> _Défi_
Traduisez en anglais cette phrase de l’entretien présenté plus bas : « Les militaires jouent désormais un rôle de police, et c’est aussi quelque chose de nouveau. »

> _Extrait fourni_
---+---

Lars Schall (LS) : Peter,
nous avons décidé de parler aujourd’hui de ce que vous appelez
« l’État profond », et la première question que je voudrais vous
poser est : pourquoi pensez-vous qu’il est encore pertinent de
parler du 11 septembre 2001 ?
Peter Dale Scott (PDS): Eh bien, le 11 septembre 2001
a été l’occasion d’importants changements tant dans la politique
intérieure que dans la politique étrangère U.S : c’est la raison
pour laquelle nous sommes allés presque immédiatement en
Afghanistan, et c’est aussi la raison pour laquelle nous avons
commencé à planifier aussitôt l’invasion de l’Irak, qui a été
fondée sur l’hypothèse erronée que Saddam Hussein était lié à
Al-Qaïda. Alors que la preuve a été fournie depuis que c’était
un faux témoignage, l’administration a choisi de le croire. D’un
point de vue U.S., les changements dans la politique étrangère
ne sont peut-être pas aussi graves que la mise en œuvre, ce
jour-là, de ce que nous appelons les procédures de continuité du
gouvernement (continuity
of government, COG),
qui ont radicalement modifié le statut de la Constitution
américaine dans ce pays. Ils avaient planifié depuis vingt ans
ce qu’ils devaient faire en cas d’urgence majeure comme le 11
septembre, et ces plans ont été élaborés pendant deux décennies
par Donald Rumsfeld et Dick Cheney, qui sont aussi les deux
hommes qui les ont mis en œuvre le 11 septembre.
Nous ne connaissons pas en détail ces plans, mais je pense que
nous pouvons raisonnablement les résumer sous trois rubriques ;
l’une d’elles est la surveillance sans mandat. Edward Snowden a
prouvé, sans l’ombre d’un doute, qu’elle est massive dans le
pays, et elle l’est en raison de cette mise en œuvre des COG.
Une autre est la détention sans mandat ; nous avons eu plus d’un
millier de musulmans rassemblés sans mandat et détenus. Nous
avons quelque chose appelé Habeas
Corpus dans notre Common
Law : vous n’êtes pas censé détenir des
personnes pendant très longtemps sans les mettre en examen. Mais
plus d’un millier de personnes ont été arrêtées sans l’être, et
certaines d’entre elles ont été torturées. Voilà un énorme,
énorme changement dans l’état intérieur de l’Amérique.
Et puis enfin, il y a l’implication de l’armée dans ce que nous
appelons la sécurité intérieure. Les militaires jouent désormais
un rôle de police, et c’est aussi quelque chose de nouveau. Vous
pouvez souhaiter que, de temps en temps, l’armée soit appelée
brièvement pour faire face à une crise, comme les émeutes que
nous avions dans les centres-villes dans les années soixante,
mais avoir un commandement permanent de l’armée aux U.S.A.,
appelé NORTHCOM, est vraiment nouveau : c’est un changement
radical pour le rôle de l’armée, et par-dessus tout, pour ce que
j’appelle l’« État profond ». Nous avons maintenant des
institutions qui visent à opérer sur le sol américain sans être
contrôlées par la Constitution américaine. Je ne vois pas
comment on pourrait trouver un changement plus radical.

---+---

> _Données fournies_
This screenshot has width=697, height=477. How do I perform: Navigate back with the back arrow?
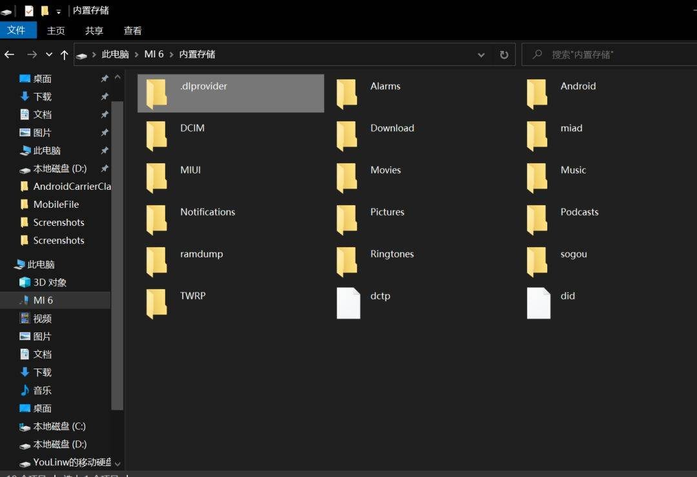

---+---

> _Réponse attendue_
The military now plays a police role, and that is also something new.